* Exercise objective
Once you have read the listing, write it all out exactly.

Supplied data Start Marker

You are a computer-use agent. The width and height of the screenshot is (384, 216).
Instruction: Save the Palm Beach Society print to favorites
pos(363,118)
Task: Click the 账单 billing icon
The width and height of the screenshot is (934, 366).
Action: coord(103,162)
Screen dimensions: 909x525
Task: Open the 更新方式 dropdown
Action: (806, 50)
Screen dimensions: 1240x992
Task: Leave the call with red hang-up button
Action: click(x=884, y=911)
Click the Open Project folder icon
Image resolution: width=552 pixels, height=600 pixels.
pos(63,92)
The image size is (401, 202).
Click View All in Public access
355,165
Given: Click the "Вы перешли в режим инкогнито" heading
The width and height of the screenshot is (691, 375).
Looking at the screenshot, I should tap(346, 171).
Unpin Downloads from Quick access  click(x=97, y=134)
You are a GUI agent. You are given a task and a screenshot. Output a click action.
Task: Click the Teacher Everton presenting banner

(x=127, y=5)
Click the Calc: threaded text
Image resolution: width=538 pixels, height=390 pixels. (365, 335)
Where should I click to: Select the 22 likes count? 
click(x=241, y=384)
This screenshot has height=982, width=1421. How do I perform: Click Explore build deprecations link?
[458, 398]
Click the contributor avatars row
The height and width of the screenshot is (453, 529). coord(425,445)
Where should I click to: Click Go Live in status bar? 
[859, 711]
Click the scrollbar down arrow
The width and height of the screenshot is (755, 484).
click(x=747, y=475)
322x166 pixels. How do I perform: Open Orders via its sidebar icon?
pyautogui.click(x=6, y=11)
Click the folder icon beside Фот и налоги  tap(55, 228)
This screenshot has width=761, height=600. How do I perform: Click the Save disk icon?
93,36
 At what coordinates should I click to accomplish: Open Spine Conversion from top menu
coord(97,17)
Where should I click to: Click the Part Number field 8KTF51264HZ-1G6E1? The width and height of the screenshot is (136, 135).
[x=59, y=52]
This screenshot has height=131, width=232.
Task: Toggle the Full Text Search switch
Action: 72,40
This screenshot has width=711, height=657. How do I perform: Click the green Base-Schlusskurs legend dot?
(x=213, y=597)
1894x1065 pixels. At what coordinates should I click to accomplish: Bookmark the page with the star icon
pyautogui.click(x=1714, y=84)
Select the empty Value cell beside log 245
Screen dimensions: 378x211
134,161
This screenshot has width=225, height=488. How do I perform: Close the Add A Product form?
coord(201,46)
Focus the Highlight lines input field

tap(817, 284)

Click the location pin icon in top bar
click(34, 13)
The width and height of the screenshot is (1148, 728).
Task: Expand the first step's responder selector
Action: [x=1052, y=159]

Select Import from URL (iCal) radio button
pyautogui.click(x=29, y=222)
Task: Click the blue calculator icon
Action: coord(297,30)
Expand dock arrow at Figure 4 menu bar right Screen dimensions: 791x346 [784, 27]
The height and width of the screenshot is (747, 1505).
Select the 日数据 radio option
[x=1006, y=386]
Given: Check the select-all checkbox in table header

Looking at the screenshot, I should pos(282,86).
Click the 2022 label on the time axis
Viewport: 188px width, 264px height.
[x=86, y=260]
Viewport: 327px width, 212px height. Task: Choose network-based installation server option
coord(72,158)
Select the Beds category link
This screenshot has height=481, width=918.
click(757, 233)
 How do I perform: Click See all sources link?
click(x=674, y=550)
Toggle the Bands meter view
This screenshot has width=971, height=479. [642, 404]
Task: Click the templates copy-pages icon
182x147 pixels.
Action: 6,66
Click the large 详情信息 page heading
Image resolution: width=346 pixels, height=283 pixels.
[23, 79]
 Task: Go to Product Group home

Supplied data End Marker

* Output
You are a computer-use agent. The width and height of the screenshot is (384, 216).
Instruction: Save the Palm Beach Society print to favorites
pos(363,118)
Task: Click the 账单 billing icon
The width and height of the screenshot is (934, 366).
Action: coord(103,162)
Screen dimensions: 909x525
Task: Open the 更新方式 dropdown
Action: (806, 50)
Screen dimensions: 1240x992
Task: Leave the call with red hang-up button
Action: click(x=884, y=911)
Click the Open Project folder icon
Image resolution: width=552 pixels, height=600 pixels.
pos(63,92)
The image size is (401, 202).
Click View All in Public access
355,165
Given: Click the "Вы перешли в режим инкогнито" heading
The width and height of the screenshot is (691, 375).
Looking at the screenshot, I should tap(346, 171).
Unpin Downloads from Quick access  click(x=97, y=134)
You are a GUI agent. You are given a task and a screenshot. Output a click action.
Task: Click the Teacher Everton presenting banner

(x=127, y=5)
Click the Calc: threaded text
Image resolution: width=538 pixels, height=390 pixels. (365, 335)
Where should I click to: Select the 22 likes count? 
click(x=241, y=384)
This screenshot has height=982, width=1421. How do I perform: Click Explore build deprecations link?
[458, 398]
Click the contributor avatars row
The height and width of the screenshot is (453, 529). coord(425,445)
Where should I click to: Click Go Live in status bar? 
[859, 711]
Click the scrollbar down arrow
The width and height of the screenshot is (755, 484).
click(x=747, y=475)
322x166 pixels. How do I perform: Open Orders via its sidebar icon?
pyautogui.click(x=6, y=11)
Click the folder icon beside Фот и налоги  tap(55, 228)
This screenshot has width=761, height=600. How do I perform: Click the Save disk icon?
93,36
 At what coordinates should I click to accomplish: Open Spine Conversion from top menu
coord(97,17)
Where should I click to: Click the Part Number field 8KTF51264HZ-1G6E1? The width and height of the screenshot is (136, 135).
[x=59, y=52]
This screenshot has height=131, width=232.
Task: Toggle the Full Text Search switch
Action: 72,40
This screenshot has width=711, height=657. How do I perform: Click the green Base-Schlusskurs legend dot?
(x=213, y=597)
1894x1065 pixels. At what coordinates should I click to accomplish: Bookmark the page with the star icon
pyautogui.click(x=1714, y=84)
Select the empty Value cell beside log 245
Screen dimensions: 378x211
134,161
This screenshot has width=225, height=488. How do I perform: Close the Add A Product form?
coord(201,46)
Focus the Highlight lines input field

tap(817, 284)

Click the location pin icon in top bar
click(34, 13)
The width and height of the screenshot is (1148, 728).
Task: Expand the first step's responder selector
Action: [x=1052, y=159]

Select Import from URL (iCal) radio button
pyautogui.click(x=29, y=222)
Task: Click the blue calculator icon
Action: coord(297,30)
Expand dock arrow at Figure 4 menu bar right Screen dimensions: 791x346 [784, 27]
The height and width of the screenshot is (747, 1505).
Select the 日数据 radio option
[x=1006, y=386]
Given: Check the select-all checkbox in table header

Looking at the screenshot, I should pos(282,86).
Click the 2022 label on the time axis
Viewport: 188px width, 264px height.
[x=86, y=260]
Viewport: 327px width, 212px height. Task: Choose network-based installation server option
coord(72,158)
Select the Beds category link
This screenshot has height=481, width=918.
click(757, 233)
 How do I perform: Click See all sources link?
click(x=674, y=550)
Toggle the Bands meter view
This screenshot has width=971, height=479. [642, 404]
Task: Click the templates copy-pages icon
182x147 pixels.
Action: 6,66
Click the large 详情信息 page heading
Image resolution: width=346 pixels, height=283 pixels.
[23, 79]
 Task: Go to Product Group home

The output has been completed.